After recently coming across Mercedes‘ all-new 2021 C-Class undergoing cold weather testing in prototype form, we now have proof that the plug-in hybrid version of the model is being developed simultaneously.
Unlike with today’s C 350e model, the all-new C-Class PHEV will apparently switch to a left-rear fender charging port, as opposed to a rear bumper one. It’s definitely a more conservative approach, one that should also help keep the rear design clean.
Gunning for the BMW 330e
Mercedes‘ all-new C-Class will sit on a modified MRA2 platform and is expected to stay roughly the same size as its predecessor, at least on the outside. In plug-in hybrid guise, it will exist as a direct rival to BMW’s latest electrified 3-Series, the 330e.
The latter offers a combined powertrain output of 252 PS (248 HP) and 309 lb-ft (420 Nm) of torque. It also has an XtraBoost function, which adds 41 PS (40 HP) on demand for a total of 293 PS (288 HP). As for its all-electric range, it’s estimated at 60 km (37 miles), roughly 50% more than in the previous 330e.
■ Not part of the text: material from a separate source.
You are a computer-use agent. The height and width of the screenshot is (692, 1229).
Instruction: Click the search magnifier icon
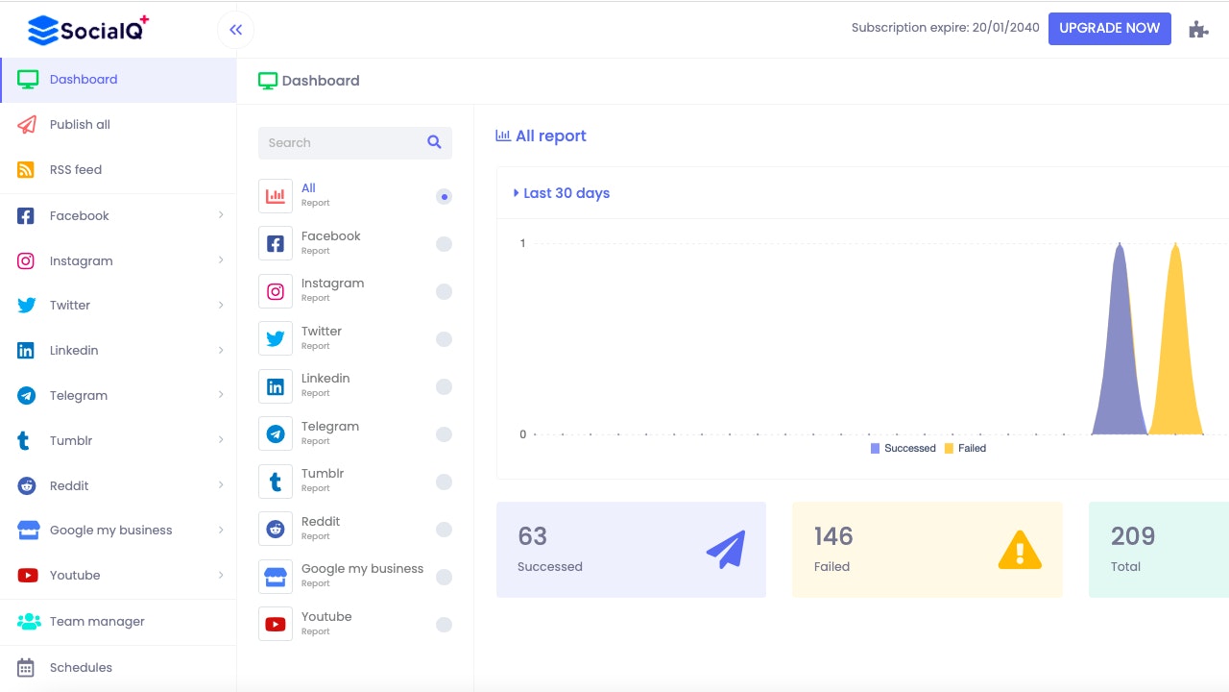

So why are these stats important for the C-Class PHEV? Simply because it will have to put up either similar or better numbers. Right now, the C 350e is good for 279 PS (275 HP) and 442 lb-ft (600 Nm) of torque, and has a range of up to 31 km (19 miles) in all-electric mode – this has to be improved.
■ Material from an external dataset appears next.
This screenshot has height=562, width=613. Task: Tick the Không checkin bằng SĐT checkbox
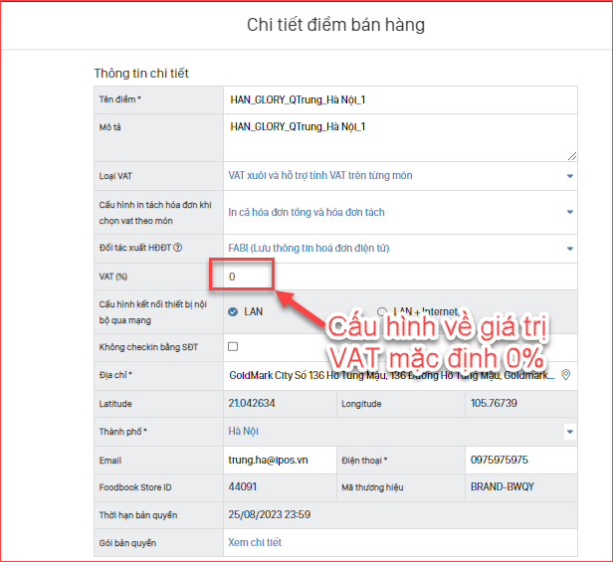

In terms of on-board tech, we expect Mercedes to feed its all-new C-Class the latest MBUX infotainment system, meaning it will have a fully digital dashboard with excellent smartphone connectivity.
As for styling, whether it be the plug-in hybrid or the regular version, the next-gen C-Class should take after the new S-Class, which we know is coming with a sleeker exterior and a horizontal taillight design for the rear end.
Mercedes is unlikely to debut the C-Class PHEV (expected to be branded as EQ Boost) anytime soon, judging by how heavy the camouflage is on recently spotted prototypes. We therefor expect it to debut sometime next year as a 2021 model.